P. 168. LL. But all are not Arnaulds, in the Gallican Church. Mr. Freret, speaking of the history of Saul and a passage in Isaiah, concerning the invocation of the dead, says" Ce qui augmente ma surprise, c'est de voir, que la plus part de ces Commentateurs se plaignent, de ne trouver dans l'Ecriture aucune preuve claire que les Juifs, au temps de Moyse, crussent l'immortalité de l'ame.-La pratique, interdite aux Juifs, suppose que l'existence des ames, separées du corps, par la mort, etoit alors une opinion générale et populaire." Memoires de l'Acad. Royale des Inscript. &c. v. 23. p. 185.-The Gentleman's surprise arises from his being unable to distinguish between the separate existence of the Soul considered physically, and its immortality considered in a religious sense: It is under this latter consideration that a future state of reward and punishment is included. Had he not confounded these two things so different in themselves, he had never ventured to condemn the Commentators; who do indeed say, they cannot find this latter doctrine in the Pentateuch. But then, they do not lament or complain of this want; because they saw, though this Academician does not, that the absence of the doctrine of a future State of reward and punishment in the MOSAIC LAW evinces its imperfection, and verifies the enunciation of the Gospel, that LIFE AND IMMORTALITY were brought to light by JESUS CHRIST.

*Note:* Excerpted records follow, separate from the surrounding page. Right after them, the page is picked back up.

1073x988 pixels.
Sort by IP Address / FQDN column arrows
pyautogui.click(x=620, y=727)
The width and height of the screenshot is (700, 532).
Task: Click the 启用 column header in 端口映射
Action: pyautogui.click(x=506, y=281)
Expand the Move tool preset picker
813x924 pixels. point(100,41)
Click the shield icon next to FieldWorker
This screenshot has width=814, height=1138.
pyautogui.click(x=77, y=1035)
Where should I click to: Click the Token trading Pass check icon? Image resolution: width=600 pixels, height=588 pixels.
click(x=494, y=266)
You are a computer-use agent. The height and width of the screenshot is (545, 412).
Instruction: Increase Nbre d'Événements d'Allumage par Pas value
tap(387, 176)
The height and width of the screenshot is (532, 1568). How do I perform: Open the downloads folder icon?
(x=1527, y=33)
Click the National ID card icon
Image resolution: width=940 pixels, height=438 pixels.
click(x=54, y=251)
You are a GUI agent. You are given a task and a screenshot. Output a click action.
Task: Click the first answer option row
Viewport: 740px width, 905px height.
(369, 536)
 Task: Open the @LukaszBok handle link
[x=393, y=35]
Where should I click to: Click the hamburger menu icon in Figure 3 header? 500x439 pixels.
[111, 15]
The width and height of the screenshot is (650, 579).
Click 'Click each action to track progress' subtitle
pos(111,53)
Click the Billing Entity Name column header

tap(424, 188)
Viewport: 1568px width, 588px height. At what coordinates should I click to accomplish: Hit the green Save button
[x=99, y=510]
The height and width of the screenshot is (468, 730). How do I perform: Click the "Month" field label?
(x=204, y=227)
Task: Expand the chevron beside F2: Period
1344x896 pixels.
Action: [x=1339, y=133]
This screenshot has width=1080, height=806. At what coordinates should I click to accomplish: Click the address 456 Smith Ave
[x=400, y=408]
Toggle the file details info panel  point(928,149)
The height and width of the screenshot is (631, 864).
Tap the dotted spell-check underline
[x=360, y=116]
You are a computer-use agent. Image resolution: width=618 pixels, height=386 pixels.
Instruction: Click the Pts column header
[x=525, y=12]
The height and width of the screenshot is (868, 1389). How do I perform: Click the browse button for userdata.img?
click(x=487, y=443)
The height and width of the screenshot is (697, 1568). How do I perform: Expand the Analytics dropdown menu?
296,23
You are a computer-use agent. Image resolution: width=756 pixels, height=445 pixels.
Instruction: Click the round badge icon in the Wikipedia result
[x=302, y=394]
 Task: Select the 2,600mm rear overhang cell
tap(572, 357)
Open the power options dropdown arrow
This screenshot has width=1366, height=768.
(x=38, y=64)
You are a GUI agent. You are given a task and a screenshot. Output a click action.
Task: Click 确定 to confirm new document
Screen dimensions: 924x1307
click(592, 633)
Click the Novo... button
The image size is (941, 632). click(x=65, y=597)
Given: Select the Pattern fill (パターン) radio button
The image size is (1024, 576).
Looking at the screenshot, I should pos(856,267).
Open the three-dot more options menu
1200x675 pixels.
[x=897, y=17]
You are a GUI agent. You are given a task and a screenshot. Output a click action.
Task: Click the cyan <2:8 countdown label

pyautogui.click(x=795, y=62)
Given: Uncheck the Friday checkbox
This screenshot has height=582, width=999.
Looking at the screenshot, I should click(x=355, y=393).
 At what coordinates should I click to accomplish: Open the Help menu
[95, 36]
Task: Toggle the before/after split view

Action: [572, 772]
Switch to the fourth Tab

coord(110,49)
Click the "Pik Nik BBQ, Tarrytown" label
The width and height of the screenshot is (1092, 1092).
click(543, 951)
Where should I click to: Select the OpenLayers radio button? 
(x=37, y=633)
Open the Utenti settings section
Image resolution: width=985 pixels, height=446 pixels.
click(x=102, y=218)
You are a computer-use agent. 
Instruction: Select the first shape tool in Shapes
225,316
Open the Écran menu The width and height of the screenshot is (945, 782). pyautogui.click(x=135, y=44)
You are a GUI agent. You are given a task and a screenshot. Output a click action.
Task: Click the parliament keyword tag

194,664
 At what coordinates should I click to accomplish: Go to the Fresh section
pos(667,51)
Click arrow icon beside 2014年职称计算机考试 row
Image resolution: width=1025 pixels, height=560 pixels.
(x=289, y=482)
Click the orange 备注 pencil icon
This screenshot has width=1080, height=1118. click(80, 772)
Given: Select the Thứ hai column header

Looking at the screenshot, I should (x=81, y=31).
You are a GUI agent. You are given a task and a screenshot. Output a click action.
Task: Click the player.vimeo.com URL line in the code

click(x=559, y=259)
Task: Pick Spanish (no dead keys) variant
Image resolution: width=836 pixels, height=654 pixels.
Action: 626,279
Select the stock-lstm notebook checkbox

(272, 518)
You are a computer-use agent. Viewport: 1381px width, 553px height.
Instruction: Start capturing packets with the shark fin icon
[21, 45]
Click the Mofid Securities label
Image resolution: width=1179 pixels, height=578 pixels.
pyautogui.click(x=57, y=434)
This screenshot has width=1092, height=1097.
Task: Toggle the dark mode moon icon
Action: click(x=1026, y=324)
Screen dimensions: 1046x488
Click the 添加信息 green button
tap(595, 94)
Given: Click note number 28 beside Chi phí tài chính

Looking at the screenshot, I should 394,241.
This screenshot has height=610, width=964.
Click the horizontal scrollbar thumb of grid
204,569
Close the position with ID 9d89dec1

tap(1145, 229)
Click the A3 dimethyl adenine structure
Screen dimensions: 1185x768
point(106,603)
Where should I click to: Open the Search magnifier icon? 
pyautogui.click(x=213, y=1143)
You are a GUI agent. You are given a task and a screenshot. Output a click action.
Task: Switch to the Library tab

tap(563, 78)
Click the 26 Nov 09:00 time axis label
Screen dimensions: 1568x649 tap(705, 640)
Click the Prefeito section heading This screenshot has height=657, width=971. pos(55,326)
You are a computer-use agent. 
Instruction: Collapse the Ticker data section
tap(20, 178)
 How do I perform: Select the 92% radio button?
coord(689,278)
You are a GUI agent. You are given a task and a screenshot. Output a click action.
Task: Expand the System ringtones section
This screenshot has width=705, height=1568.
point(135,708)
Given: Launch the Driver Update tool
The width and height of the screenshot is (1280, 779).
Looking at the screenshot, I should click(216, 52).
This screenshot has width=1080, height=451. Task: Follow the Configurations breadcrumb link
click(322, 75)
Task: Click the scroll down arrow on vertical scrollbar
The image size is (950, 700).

P. 172. MM. Dr. Stebbing, in what he calls Considerations on the command to offer up Isaac, hath attempted to discredit the account here given of the Command: And previously assures his reader, that if any thing can hinder the ill effects which my interpretation must have upon Religion, it must be his exposing the absurdity of the conceit. This is confidently said. But what then? He can prove it. So it is to be hoped. If notHowever let us give him a fair hearing.-He criticises this observation on the word DAY, in the following manner. Really, Sir, I see no manner of consequence in this reasoning. That Christ's day had reference to his office, as Redeemer, I grant: The day of Christ denotes the time when Christ should come, i. e. when He should come, who was to be such by office and employment. But why it must import also that when Christ came he should be offered up a Sacrifice, I do not in the least apprehend: Because I can very easily understand that Abraham might have been informed that Christ was to come, without being informed that he was to lay down his life as a Sacrifice. If Abraham saw that a time would come when one of his sons should take away the curse, he saw Christ's day." [Consid. p. 139.] At first setting out, (for I reckon for nothing this blundering, before he knew where he was, into a Socinian comment, the thing he most abhors) the Reader sees he grants the point I contend for-That Christ's DAY (says he) has reference to his office as Redeemer, I grant. Yet the very next words, employed to explain his meaning, contradict it;— The day of Christ denotes the TIME when Christ should come. All the sense therefore, I can make of his concession, when joined to his explanation of it, amounts to this-Christ's Day has reference to his OFFICE :-No, not to his Office, but to his TIME. He sets off well but he improves as he goes along-But why it must import ALSO that when Christ came he should be

offered up as a Sacrifice, I do not in the least apprehend. Nor I, neither, I assure him. Had I said, that the word Day, in the text, imported the time, I could as little apprehend as he does, how that which imports time, imports ALSO the thing done in time. Let him take this nonsense therefore to himself. I argued in a plain manner thus,-When the word Day is used to express, in general, the period of any one's existence, then it denotes time; when, to express his peculiar office and employment, then it denotes, not the time, but that circumstance of life characteristic of such office and employment; or the things done in time. DAY, in the text, is used to express Christ's peculiar office and employment. Therefore-But what follows is still better. His want of apprehension, it seems, is founded in this, that he can easily understand, that Abraham might have been informed that Christ was to come; without being informed that he was to lay down his life as a Sacrifice. Yes, and so could I likewise; or I had never been at the pains of making the criticism on the word Day: which takes its force from this very truth, that Abraham might have been informed of one without the other. And, therefore, to prove he was informed of that other, I produced the text in question, which afforded the occasion of the criticism. He goes on,-If Abraham saw, that a time would come when one of his seed should take away the curse, he saw Christ's DAY. Without doubt he did. Because it is agreed, that Day may signify either time, or circumstance of action. But what is this to the purpose? The question is not whether the word may not, when used indefinitely, signify time; but whether it signifies time in this text. I have shewn it does not. And what has been said to prove it does? Why that it may do so in another place. In a word, all he here says, proceeds on a total inapprehension of the drift and purpose of the argument.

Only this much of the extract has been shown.